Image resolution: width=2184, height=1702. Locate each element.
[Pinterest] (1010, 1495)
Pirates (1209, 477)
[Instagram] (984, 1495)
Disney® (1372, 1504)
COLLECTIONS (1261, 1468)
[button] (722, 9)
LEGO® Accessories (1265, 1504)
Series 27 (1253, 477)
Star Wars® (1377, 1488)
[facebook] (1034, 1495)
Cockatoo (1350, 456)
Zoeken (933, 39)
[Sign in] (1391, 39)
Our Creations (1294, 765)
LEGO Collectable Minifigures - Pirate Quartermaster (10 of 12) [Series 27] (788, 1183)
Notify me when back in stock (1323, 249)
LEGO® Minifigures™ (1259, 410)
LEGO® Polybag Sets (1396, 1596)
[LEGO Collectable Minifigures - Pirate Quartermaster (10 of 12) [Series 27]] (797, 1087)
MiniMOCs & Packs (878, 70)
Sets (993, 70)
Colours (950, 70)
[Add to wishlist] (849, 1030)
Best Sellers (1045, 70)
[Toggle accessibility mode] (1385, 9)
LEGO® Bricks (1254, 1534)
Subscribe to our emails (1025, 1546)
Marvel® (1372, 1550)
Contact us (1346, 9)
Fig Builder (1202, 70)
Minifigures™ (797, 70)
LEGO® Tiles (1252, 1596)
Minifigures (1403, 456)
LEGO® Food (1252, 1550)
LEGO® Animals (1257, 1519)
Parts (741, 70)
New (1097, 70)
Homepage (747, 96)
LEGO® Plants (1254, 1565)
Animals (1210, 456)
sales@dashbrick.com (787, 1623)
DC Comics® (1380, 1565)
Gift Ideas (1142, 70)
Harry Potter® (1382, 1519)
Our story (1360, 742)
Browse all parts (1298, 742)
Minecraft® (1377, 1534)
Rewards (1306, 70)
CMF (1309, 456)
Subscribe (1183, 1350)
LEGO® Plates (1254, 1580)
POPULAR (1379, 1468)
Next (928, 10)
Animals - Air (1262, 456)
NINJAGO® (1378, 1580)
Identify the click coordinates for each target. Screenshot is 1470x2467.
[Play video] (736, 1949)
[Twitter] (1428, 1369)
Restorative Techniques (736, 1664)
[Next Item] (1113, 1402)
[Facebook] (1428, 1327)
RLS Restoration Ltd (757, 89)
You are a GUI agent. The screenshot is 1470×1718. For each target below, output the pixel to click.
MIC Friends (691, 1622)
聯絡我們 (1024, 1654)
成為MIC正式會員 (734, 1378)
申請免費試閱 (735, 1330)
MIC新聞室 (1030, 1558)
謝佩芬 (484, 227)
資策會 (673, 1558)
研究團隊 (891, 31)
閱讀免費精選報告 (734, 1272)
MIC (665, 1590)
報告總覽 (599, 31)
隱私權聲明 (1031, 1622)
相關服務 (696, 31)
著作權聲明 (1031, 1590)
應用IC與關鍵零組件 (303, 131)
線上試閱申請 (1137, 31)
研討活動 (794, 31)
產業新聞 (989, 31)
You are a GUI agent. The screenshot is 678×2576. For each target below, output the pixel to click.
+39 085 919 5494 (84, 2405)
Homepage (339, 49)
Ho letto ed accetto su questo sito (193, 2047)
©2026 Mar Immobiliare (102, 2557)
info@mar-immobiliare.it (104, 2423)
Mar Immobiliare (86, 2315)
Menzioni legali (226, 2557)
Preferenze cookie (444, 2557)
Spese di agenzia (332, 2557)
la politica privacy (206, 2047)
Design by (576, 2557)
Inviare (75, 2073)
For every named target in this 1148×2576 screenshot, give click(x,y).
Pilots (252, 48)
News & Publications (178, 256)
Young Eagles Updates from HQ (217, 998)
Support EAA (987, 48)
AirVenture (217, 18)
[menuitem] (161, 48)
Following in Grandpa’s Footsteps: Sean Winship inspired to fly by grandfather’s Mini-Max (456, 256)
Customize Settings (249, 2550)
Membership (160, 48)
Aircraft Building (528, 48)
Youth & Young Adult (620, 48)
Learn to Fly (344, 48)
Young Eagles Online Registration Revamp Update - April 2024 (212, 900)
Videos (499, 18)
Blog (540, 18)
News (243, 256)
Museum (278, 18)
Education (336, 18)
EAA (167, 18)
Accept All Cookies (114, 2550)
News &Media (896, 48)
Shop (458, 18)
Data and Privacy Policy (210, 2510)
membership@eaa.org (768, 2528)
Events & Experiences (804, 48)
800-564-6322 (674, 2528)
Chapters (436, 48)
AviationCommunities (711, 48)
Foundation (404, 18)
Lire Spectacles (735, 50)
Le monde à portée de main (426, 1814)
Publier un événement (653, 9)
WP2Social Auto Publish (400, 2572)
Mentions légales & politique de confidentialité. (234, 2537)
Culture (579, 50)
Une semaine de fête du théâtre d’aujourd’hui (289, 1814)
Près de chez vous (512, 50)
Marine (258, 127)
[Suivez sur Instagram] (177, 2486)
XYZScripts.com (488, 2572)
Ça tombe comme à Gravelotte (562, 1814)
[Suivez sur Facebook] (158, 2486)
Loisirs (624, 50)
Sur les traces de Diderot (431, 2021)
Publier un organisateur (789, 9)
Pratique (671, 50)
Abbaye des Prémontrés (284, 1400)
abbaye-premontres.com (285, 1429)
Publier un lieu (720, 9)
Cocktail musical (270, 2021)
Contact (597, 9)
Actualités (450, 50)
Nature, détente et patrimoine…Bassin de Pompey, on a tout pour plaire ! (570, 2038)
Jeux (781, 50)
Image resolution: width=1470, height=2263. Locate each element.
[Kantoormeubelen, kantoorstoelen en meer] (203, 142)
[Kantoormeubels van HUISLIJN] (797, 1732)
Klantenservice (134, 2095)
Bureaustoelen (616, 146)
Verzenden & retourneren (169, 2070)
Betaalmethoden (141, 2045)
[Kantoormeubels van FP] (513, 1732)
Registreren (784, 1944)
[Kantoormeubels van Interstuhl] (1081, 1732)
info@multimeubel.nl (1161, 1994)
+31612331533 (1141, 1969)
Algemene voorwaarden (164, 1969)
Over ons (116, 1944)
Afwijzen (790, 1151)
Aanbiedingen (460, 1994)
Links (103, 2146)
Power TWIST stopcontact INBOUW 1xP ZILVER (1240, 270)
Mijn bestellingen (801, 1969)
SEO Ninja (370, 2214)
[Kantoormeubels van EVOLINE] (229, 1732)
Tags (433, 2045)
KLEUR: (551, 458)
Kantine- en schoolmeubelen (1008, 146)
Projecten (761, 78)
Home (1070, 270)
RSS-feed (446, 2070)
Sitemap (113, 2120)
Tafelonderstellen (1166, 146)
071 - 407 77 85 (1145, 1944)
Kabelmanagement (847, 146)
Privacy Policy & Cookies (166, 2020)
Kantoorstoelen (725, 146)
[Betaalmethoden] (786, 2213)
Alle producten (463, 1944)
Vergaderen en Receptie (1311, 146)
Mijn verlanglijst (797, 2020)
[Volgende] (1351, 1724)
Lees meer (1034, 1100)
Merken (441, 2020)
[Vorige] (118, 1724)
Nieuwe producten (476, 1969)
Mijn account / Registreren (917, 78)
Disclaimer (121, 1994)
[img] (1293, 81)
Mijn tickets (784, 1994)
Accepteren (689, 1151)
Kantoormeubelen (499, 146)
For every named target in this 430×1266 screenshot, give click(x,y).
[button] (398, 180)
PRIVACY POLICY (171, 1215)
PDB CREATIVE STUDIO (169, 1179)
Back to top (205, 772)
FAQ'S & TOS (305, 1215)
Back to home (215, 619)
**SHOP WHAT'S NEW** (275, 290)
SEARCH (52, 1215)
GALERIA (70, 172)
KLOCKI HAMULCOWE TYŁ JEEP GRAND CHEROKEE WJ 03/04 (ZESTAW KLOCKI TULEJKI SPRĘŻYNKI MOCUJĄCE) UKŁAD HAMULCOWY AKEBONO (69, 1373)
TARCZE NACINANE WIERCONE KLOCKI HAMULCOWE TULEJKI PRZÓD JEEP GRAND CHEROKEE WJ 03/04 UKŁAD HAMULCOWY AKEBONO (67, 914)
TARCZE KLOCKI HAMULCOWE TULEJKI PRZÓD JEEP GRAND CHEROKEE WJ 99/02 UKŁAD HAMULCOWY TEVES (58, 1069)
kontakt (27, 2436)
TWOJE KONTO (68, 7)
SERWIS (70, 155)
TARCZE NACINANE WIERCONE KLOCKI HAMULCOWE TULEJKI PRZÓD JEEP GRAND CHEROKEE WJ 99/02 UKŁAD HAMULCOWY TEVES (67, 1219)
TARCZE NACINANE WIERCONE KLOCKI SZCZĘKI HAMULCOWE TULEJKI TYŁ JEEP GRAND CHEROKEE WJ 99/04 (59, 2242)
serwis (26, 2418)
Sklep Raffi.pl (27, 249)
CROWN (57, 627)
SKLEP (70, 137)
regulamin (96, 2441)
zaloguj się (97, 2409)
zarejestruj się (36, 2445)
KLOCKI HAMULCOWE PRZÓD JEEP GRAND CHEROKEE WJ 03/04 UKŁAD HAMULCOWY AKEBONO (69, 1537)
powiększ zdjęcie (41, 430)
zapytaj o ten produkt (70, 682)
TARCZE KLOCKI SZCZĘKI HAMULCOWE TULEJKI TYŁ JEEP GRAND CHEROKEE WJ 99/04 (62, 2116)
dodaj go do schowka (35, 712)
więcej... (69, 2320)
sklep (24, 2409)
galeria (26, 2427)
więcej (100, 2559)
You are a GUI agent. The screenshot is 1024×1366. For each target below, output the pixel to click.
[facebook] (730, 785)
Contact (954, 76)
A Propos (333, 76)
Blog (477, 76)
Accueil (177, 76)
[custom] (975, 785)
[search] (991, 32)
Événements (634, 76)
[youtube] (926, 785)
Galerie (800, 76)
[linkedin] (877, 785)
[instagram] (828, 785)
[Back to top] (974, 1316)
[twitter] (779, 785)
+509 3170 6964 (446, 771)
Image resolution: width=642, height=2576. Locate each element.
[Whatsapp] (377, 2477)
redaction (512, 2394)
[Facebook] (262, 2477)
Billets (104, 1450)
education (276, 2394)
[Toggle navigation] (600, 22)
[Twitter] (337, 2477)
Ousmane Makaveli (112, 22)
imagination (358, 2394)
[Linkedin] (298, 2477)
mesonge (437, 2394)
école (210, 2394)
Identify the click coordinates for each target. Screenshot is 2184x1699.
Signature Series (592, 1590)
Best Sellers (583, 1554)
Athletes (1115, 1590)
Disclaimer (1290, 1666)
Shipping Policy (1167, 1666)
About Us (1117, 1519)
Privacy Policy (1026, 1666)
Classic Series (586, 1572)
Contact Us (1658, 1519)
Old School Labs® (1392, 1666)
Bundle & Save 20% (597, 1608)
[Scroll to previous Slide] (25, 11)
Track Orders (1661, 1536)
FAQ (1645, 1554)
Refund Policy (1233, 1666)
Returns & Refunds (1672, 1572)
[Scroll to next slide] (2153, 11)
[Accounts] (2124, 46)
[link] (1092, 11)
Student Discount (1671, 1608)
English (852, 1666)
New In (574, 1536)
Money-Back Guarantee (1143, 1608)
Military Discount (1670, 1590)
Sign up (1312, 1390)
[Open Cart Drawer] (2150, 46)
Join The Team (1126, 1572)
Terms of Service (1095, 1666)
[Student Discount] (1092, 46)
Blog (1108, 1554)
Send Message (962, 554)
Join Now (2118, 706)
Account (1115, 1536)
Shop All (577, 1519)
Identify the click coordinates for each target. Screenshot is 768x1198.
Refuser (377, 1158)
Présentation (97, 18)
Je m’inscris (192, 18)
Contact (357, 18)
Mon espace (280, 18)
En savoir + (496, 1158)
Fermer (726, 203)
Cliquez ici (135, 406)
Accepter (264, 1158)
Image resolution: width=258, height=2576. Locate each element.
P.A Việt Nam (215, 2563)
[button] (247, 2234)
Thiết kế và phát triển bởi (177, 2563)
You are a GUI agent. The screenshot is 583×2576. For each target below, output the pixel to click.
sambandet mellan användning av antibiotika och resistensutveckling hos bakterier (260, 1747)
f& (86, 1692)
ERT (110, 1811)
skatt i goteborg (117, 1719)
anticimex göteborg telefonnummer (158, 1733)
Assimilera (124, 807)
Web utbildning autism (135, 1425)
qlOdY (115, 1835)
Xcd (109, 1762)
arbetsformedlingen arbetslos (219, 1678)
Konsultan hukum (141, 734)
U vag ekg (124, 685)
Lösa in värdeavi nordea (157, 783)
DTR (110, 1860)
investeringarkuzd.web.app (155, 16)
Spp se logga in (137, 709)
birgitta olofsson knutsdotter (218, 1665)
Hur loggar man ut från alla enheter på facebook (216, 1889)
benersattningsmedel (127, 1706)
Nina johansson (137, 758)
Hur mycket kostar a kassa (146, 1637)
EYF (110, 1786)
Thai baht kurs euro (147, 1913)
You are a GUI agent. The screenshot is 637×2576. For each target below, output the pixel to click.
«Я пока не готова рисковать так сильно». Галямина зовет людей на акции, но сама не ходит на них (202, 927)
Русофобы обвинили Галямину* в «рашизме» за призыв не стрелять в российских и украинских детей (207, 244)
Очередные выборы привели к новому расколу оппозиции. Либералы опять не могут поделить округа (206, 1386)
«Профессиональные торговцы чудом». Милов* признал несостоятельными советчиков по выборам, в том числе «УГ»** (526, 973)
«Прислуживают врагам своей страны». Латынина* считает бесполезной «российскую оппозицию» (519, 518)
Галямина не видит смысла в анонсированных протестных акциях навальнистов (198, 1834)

§ WORK TO BE COMPLETED
Using the listing above, return word for word each line from the one that has "SKLEP (70, 137)" through the one that has "galeria (26, 2427)", and no line outside that range.

§ RESPONSE AREA
SKLEP (70, 137)
regulamin (96, 2441)
zaloguj się (97, 2409)
zarejestruj się (36, 2445)
KLOCKI HAMULCOWE PRZÓD JEEP GRAND CHEROKEE WJ 03/04 UKŁAD HAMULCOWY AKEBONO (69, 1537)
powiększ zdjęcie (41, 430)
zapytaj o ten produkt (70, 682)
TARCZE KLOCKI SZCZĘKI HAMULCOWE TULEJKI TYŁ JEEP GRAND CHEROKEE WJ 99/04 (62, 2116)
dodaj go do schowka (35, 712)
więcej... (69, 2320)
sklep (24, 2409)
galeria (26, 2427)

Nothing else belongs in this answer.